• [TEKS BACAAN]:

* * *

REPUBLIKA.CO.ID, JAKARTA -- Ketua Hubungan Internasional Majelis Ulama Indonesia (MUI) Pusat, KH Muhyidin Junaidi mendukung keputusan Perserikatan Bangsa-Bangsa (PBB) mengajukan pimpinan militer Myanmar ke Mahkamah Internasional sebagai pelaku genosida atau pelanggar Hak Asasi Manusia (HAM) berat bagi kaum Muslim Rohingya.
Genosida merupakan tindakan yang ingin menghancurkan sebuah bangsa, etnis, ras, atau kelompok keagamaan baik secara keseluruhan maupun sebagian. "MUI mendukung sepenuhnya keputusan PBB untuk mengajukan pimpinan militer dan sipil Myanmar yang dengan sengaja sebagai aktor intelektual dan pelaku tindak kebiadaban serta pelanggaran HAM berat terhadap kaum Muslim Rohingya," ujar KH Muhyidin kepada Republika.co.id, Kamis (30/8).

* * *

• [BARIS YANG DIBERIKAN]:
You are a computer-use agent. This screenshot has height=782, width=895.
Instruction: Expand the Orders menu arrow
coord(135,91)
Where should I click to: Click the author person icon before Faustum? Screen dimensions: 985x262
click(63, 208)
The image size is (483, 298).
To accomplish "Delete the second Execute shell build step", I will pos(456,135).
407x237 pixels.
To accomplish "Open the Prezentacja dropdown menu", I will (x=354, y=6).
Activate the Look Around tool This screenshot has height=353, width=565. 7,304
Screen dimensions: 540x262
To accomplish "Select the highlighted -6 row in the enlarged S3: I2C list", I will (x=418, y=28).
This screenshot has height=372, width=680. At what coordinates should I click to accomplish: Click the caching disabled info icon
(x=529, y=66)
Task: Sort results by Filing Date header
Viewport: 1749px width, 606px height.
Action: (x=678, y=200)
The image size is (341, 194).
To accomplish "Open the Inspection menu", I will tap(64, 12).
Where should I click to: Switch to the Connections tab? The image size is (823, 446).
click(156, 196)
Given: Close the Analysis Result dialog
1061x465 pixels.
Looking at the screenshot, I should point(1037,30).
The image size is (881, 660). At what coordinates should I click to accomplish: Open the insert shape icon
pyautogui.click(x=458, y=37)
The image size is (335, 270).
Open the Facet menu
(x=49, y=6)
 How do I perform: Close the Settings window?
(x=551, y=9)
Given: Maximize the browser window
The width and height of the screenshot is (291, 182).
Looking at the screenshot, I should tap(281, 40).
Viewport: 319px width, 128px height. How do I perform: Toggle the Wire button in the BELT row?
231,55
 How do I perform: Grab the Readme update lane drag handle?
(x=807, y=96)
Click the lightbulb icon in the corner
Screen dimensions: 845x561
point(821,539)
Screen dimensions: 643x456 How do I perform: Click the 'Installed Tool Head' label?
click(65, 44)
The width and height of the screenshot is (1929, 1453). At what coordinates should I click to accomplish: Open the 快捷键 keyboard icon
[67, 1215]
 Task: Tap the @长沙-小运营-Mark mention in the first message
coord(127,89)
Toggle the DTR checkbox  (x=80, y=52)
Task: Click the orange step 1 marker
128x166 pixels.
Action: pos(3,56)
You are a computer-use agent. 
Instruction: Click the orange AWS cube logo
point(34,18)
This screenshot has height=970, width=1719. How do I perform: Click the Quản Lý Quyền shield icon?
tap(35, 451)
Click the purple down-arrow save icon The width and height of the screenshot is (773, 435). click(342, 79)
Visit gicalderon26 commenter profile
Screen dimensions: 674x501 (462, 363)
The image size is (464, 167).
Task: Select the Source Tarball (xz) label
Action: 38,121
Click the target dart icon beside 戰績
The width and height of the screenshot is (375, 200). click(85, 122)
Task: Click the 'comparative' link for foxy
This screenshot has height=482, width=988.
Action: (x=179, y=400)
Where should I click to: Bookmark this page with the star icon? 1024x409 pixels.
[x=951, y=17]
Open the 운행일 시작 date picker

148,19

* * *

• [TINDAKAN YANG DIPERLUKAN]:
1. Salin dengan persis bagian berita tentang sikap MUI terhadap kasus Rohingya, mulai dari "REPUBLIKA.CO.ID, JAKARTA -- Ketua" sampai "kaum Muslim Rohingya.", termasuk kedua bagian itu.
2. Teruskan berita tentang sikap MUI terhadap kasus Rohingya, mulai tepat setelah kalimat terakhirnya.

• [JAWABAN TIAP TUGAS]:
1.
REPUBLIKA.CO.ID, JAKARTA -- Ketua Hubungan Internasional Majelis Ulama Indonesia (MUI) Pusat, KH Muhyidin Junaidi mendukung keputusan Perserikatan Bangsa-Bangsa (PBB) mengajukan pimpinan militer Myanmar ke Mahkamah Internasional sebagai pelaku genosida atau pelanggar Hak Asasi Manusia (HAM) berat bagi kaum Muslim Rohingya.

2.
Selain itu, menurut dia, MUI juga meminta agar Indonesia lebih berperan aktif dalam menggalang dukungan masyarakat Internasional. Sebagai negara mayoritas muslim, sudah semestinya Indonesia membantu saudaranya sesama muslim
"Sebagai anggota tak tetap DK PBB, Indonesia diminta agar berperan lebih aktif dengan menggalang dukungan dari masyarakat International agar semua yang terlibat tindak kekerasan diajukan ke Mahkamah International," ucapnya.
Sementara, lanjut dia, kepada negara cinta damai khususnya negara negara yang masuk dalam Gerakan Non Blok (GNB), Organisasi Kerjasama Islam (OKI), Liga Arab dan anggota PBB agar bersikap adil dan menghindari standar ganda dalam isu Muslim Rohingya.
"Kepada negara Muslim khususnya anggota ASEAN juga agar berpartisipasi dalam melakukan rekonsiliasi di Rohingya," katanya.
Sebelumnya, panel PBB meminta panglima tertinggi Myanmar Min Aung Hlaing untuk mengundurkan diri. Permohonan dibuat menyusul temuan tim akan dugaan genosida dan kejahatan serius terhadap Muslim Rohingya.
PBB menyatakan, militer Myanmar telah melakukan pembunuhan massal dan pemerkosaan terhadap Muslim Rohingya dengan niat genosida. Tim menyebut Min Aung Hlaing bersama lima jenderal lainnya sebagai pihak yang bertanggung jawab atas kekerasan yang dialami etnis minoritas itu.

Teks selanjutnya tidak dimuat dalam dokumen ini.